Graben zwischen Kirche und Regierungen in Lateinamerika wächst

Solidarität und Morddrohungen für den Kardinal

Während die internationale Staatengemeinschaft, multinationale Großkonzerne und sogar europäische kirchliche Hilfsorganisationen in seltener Einmütigkeit die Wiederherstellung der demokratischen Spielregeln in Honduras fordern, kämpft Kardinal Oscar Andres Rodriguez vor Ort einen recht einsamen Kampf für seine Sichtweise und gegen eine Rückkehr des gestürzten Präsidenten Manuel Zelaya. Das beschert ihm viele Feinde.

Autor/in:
Tobias Käufer
 (DR)

Auf dem Schreibtisch von Kardinal Oscar Andres Rodriguez Maradiaga in Tegucigalpa stapeln sich die Solidaritätsadressen von Amtskollegen.

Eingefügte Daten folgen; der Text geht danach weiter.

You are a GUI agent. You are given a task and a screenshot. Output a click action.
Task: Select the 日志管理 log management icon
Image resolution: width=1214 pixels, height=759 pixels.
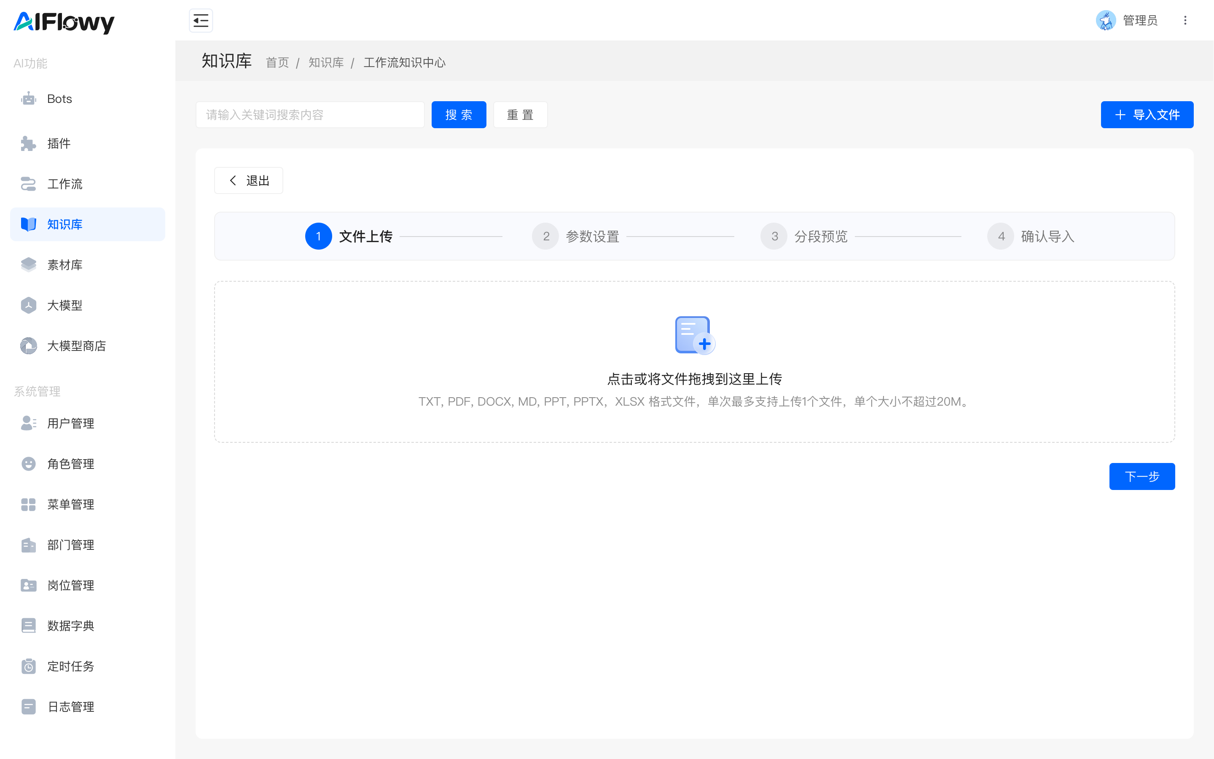point(29,707)
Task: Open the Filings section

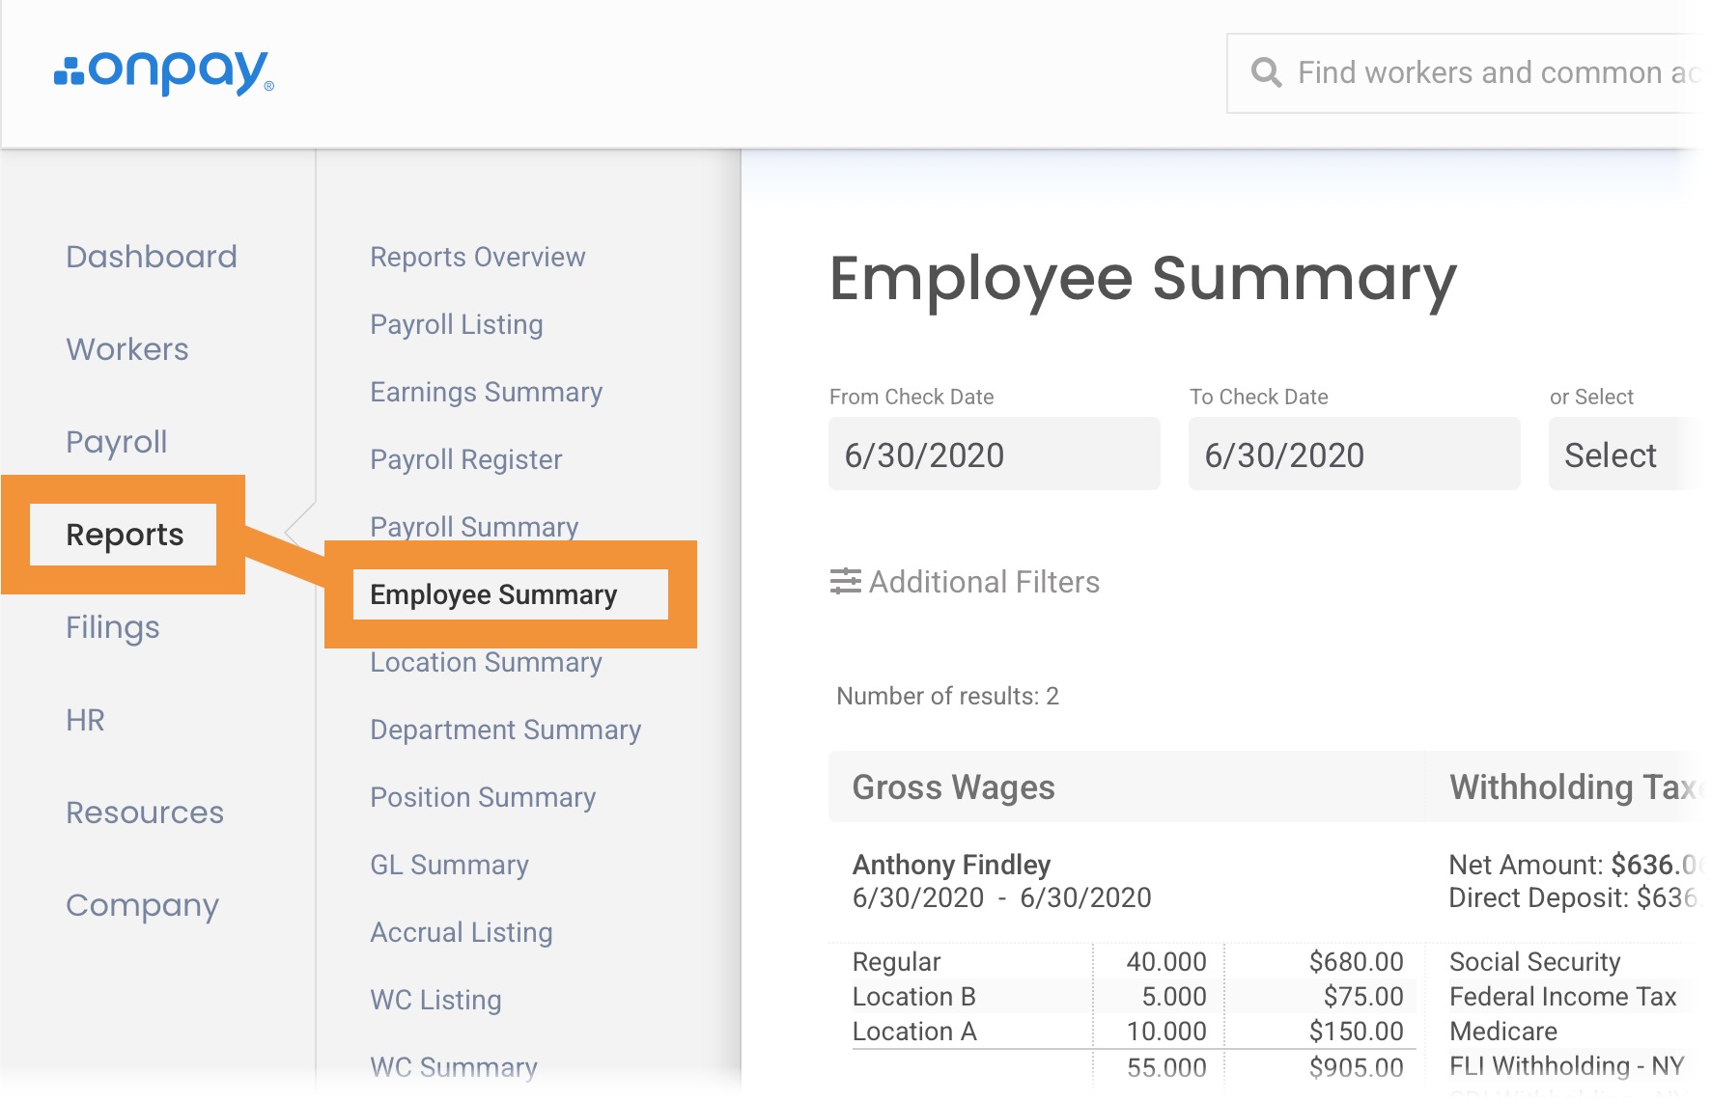Action: point(113,627)
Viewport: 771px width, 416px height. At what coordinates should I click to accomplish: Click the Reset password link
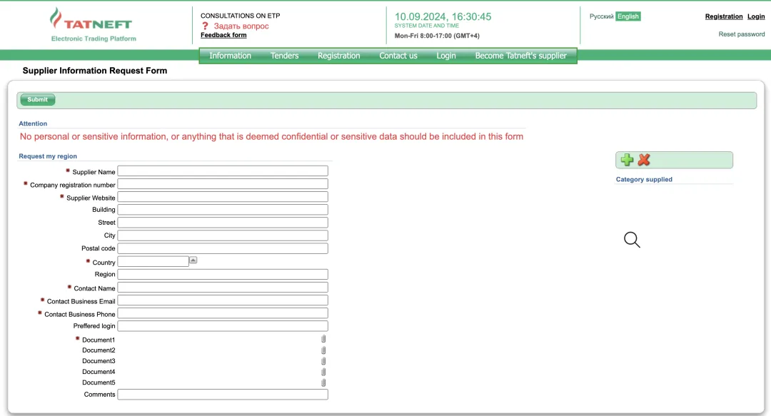(x=741, y=34)
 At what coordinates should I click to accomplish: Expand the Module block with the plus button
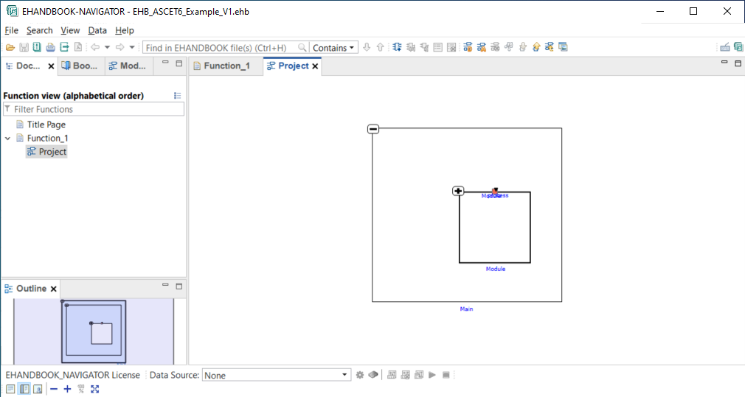(x=458, y=191)
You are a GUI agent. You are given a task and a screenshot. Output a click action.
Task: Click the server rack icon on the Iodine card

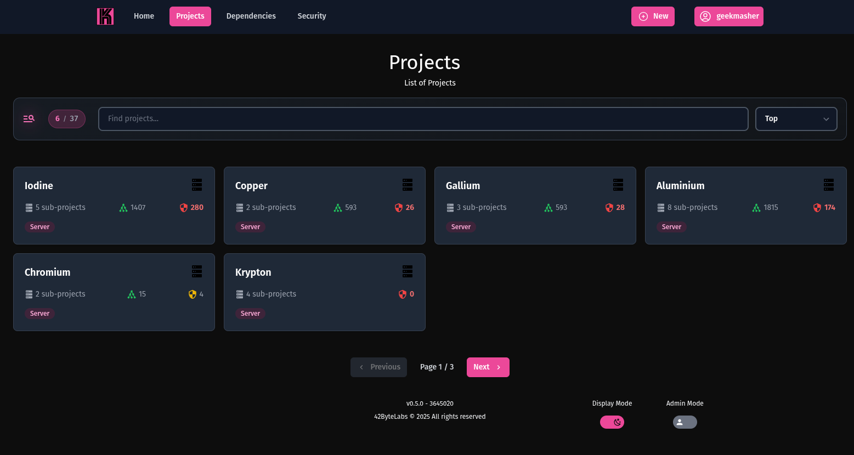[197, 185]
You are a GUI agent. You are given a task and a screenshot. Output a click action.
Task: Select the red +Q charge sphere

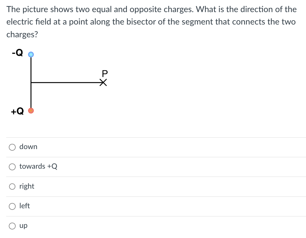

Der lateinamerikanische Bischofsrat CELAM schickte in diesen Tagen ebenso seine «brüderlichen Grüße» wie fast alle nationalen Bischofskonferenzen der Region. Der Erzbischof ist Vorsitzender der Honduranischen Bischofskonferenz und er pocht darauf, dass ein souveränes Parlament den Präsidenten absetzen und der Oberste Gerichtshof Zelayas umstrittene Pläne, den eigenen Machterhalt durch eine Verfassungsänderung zu sichern, ablehnen dürfe. Dies müsse auch die internationale Gemeinschaft anerkennen. Die spektakuläre Abschiebung Zelayas im Schlafanzug durch das Militär nach Costa Rica verurteilte die Kirche in Honduras allerdings.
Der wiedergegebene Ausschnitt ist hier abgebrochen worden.